It’s no secret that we have a problem connecting these days. Many of us spend our workdays looking at screens. We email before we make a call. We call before we schedule an in person meeting. And, how many of us are guilty of using the internal office messaging system (hello, Slack) before we walk 10 feet to our coworker’s desk?
Of course, these tools are not inherently bad. They promote efficiency and faster workflow and organization. But, they also allow us to be lazy in our connectivity. After all, who has the time for meaningful exchange, especially when you’re constantly disengaged from human connection and zoned into your screen.
The problem results in the numbness that occurs from disengagement. We begin to care even less about the dignity of other humans and think even more of our own comfort. We have an empathy problem, but screens aren’t going anywhere. So, we need to find a way to incorporate empathy into our digital practices. What does it mean to develop empathy in the age of social media? How do we forge meaningful connections with our client base or with our coworkers?
Empathy is the ability to understand another’s point of view to such a degree that you live vicariously through that person’s thoughts, feelings, and experiences (Webster). It’s about curiosity and vulnerability and storytelling. And, that is the essence of a good video.

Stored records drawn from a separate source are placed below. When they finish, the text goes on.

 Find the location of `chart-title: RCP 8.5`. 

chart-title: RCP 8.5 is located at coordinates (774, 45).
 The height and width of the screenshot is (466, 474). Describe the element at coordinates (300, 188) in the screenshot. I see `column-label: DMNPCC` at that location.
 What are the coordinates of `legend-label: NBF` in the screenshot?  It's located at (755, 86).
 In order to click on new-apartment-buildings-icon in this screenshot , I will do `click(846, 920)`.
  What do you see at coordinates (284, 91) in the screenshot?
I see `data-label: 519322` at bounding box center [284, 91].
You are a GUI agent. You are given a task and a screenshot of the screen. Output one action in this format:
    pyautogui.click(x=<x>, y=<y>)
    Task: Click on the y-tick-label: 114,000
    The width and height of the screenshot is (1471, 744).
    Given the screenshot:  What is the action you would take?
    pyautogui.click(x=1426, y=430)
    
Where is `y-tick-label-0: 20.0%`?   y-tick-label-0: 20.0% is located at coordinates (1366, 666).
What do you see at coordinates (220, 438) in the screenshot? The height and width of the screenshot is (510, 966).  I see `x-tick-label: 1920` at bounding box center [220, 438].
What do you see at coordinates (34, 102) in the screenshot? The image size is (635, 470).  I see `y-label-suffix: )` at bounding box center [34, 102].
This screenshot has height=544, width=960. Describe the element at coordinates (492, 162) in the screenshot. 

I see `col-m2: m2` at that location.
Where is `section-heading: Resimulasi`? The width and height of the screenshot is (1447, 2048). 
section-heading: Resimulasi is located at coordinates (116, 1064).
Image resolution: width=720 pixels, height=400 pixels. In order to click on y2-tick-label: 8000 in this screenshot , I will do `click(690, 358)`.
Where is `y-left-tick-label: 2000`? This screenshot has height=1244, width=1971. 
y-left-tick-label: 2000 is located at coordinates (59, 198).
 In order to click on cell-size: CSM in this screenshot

So, how do we meet people where they are? How can we use video to cultivate empathy in our online world?
1. Video tells a story
Empathy is the result of seeking to connect. It’s putting yourself in another person’s narrative to fully understand and engage with their perspective. And, that’s exactly what a good video intends.
It’s a simple concept. You’re more likely to remember and engage with something in a story format. Beginning. Middle. End. We are humans, and we like our narrative structure, our underdogs and happy endings.
In fact, research shows that stories trigger a release of oxytocin, evoking a similar response of feelings and connectivity as a mother nursing her baby.
“Stories make us remember and they make us care. The reason content marketing works isn’t artsy-fartsy. It’s because our brains are programmed for stories” (Crossfield).
But, it’s so much more than that. Video is the closest you can get to experiencing something without being physically present. Stories provide an avenue for understanding complex realities and perspectives. A good video is relatable, no matter the message. It’s about connection. As humans, we know we are part of something bigger. And video allows the viewer to be transformed through an outside perspective and identify with a larger narrative.
2. Video is visual
Stating the obvious, are we? Perhaps, but it needs to be unpacked. The very essence of a video is what makes it more relatable and accessible than other media. It conveys what we cannot simply say or write. And, a visual is easier to follow, understand, and remember.
In fact, viewers retain 95% of a message when they watch it in a video, compared to 10% when reading it in text. (Insivia)
It’s a combination of storytelling and an arousal of the senses that takes your experience to another level. Video communicates through multiple senses, inviting you to engage with the realness of what you’re viewing. It’s why we video conference instead of conference call. We get a full experience when we combine audio and video with powerful narrative storytelling.
3. Video facilitates shared experience
Webster also defines empathy as “the imaginative projection of a subjective state into an object so that the object appears to be infused with it.”
Video is that “imaginative projection” that can be shared and experienced by people from various backgrounds and perspectives. It is a gateway to express emotion, invoke understanding, and create connections both online and in real life.
In a way that words and still images cannot, video gets us as close as we can to actual human interaction to forge a connection. A good video jumpstarts the road to empathetic understanding by creating an experience for your viewers.
Video and audio marry to create a truly unique expression of an abstract message, like a corporate mission statement, or an otherwise-unexciting training manual.
59% of executives say they would rather watch a video than read text (Wordstream). That’s because video is alive, and like a person, it engages you and pulls you into an experience.
It gives you the power to craft a tone, evoke strong feelings, and shape the essence of a viewer’s experience.